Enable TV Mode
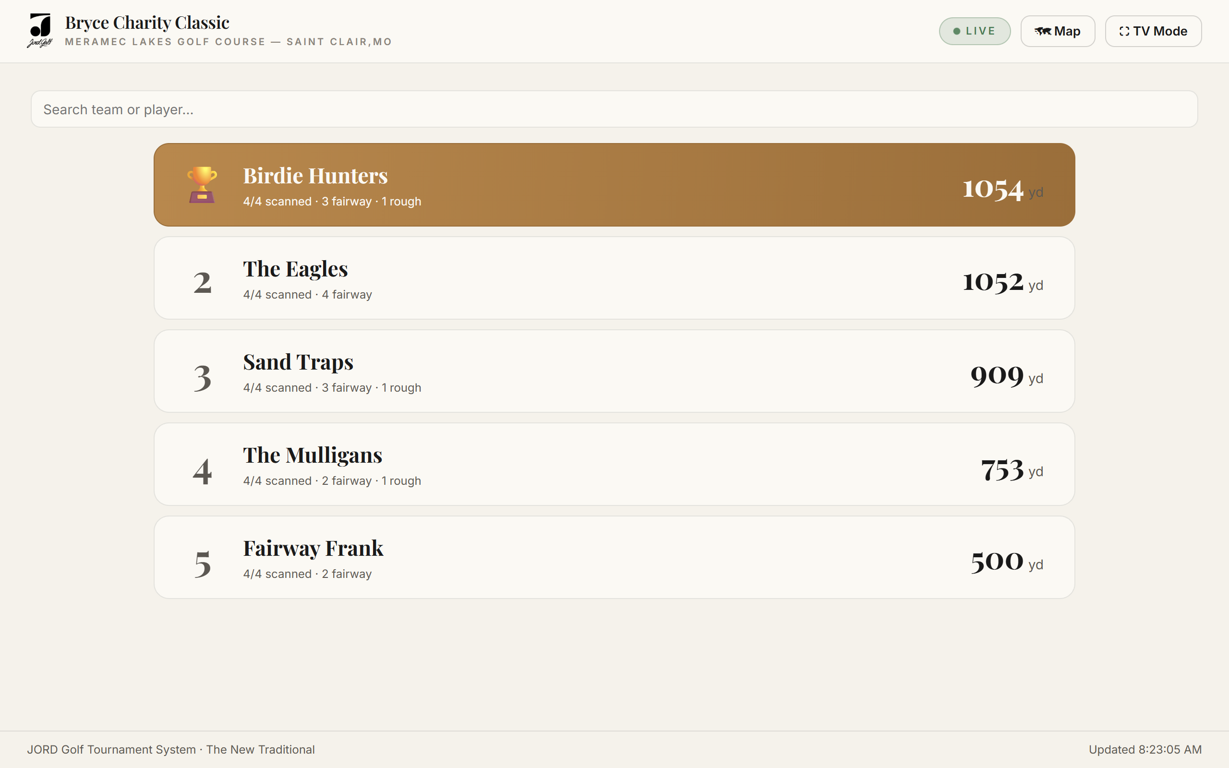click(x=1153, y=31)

* * *

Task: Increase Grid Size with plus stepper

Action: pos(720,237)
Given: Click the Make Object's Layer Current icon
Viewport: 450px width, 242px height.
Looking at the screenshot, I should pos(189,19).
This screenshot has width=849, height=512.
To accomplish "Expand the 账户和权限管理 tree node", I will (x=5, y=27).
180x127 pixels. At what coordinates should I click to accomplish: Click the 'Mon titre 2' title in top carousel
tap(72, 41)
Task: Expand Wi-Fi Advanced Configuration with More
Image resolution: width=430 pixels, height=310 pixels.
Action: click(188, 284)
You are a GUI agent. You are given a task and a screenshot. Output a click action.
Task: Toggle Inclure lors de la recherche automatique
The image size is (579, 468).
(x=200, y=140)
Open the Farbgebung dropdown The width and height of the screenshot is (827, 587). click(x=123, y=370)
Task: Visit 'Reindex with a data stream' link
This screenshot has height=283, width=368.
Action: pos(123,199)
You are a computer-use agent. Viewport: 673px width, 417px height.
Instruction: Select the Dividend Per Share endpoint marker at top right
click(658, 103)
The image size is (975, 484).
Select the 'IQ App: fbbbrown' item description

==

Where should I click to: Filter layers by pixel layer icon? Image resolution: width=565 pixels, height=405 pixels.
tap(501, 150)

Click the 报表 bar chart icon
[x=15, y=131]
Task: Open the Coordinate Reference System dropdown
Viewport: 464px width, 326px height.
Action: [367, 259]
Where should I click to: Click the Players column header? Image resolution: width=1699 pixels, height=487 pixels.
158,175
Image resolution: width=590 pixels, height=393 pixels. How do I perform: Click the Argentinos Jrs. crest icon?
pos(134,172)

- _Task description_: Tell me how many lines in the data include "agent", giving only the number.

- _Response for this exercise_: 2